Morozov los describe como representantes del ciber-utopismo o la Doctrina Google, que tiene, según el autor, a Thomas Friedman como su cherleader en jefe y a la revista Wired como su “órgano impreso de difusión oficial”.

La idea de que internet favorece a los oprimidos “desconoce cómo los gobiernos autoritarios han reaccionado a internet”, sentencia. Los ciber utópicos no predijeron “la eficacia de la propaganda política en la red”, ni lo bien que la usarían como “mecanismo de vigilancia”, ni “la sofisticación de los modernos sistemas de censura online”.

El libro fue escrito antes de las últimas revueltas del Medio Oriente. El autor recuerda las protestas de Teherán de 2009, cuando miles de jóvenes protestaron contra el resultado supuestamente fraudulento de una elección. Se habló de “la primera revolución catapultada a un escenario global por las redes sociales”. No obstante, el movimiento se desintegró con mucha pena y casi nada de gloria.

Morozov tiene fundamentos para su escepticismo. Trabajó para una ONG occidental que buscaba promover la democracia en los países de la ex URSS con “armas” internéticas: blogs, wikis y redes sociales. Pero perdió su entusiasmo con la reacción de los gobiernos autoritarios: censura online, bloggeros y trolls propagandistas a sueldo.

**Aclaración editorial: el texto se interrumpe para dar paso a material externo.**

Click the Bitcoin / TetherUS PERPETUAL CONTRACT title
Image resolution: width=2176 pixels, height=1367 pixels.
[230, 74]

Desde su óptica, es innegable que el gobierno de EE.UU. está haciendo de Google, Facebook y Twitter parte de sus herramientas de política internacional. Sin embargo, el peligro radica justamente “en no reconocer que la red también puede ser usada para fortalecer a los regímenes autoritarios antes que debilitarlos”. Del desconocer esta realidad “no pueden esperarse más que políticas incorrectas”.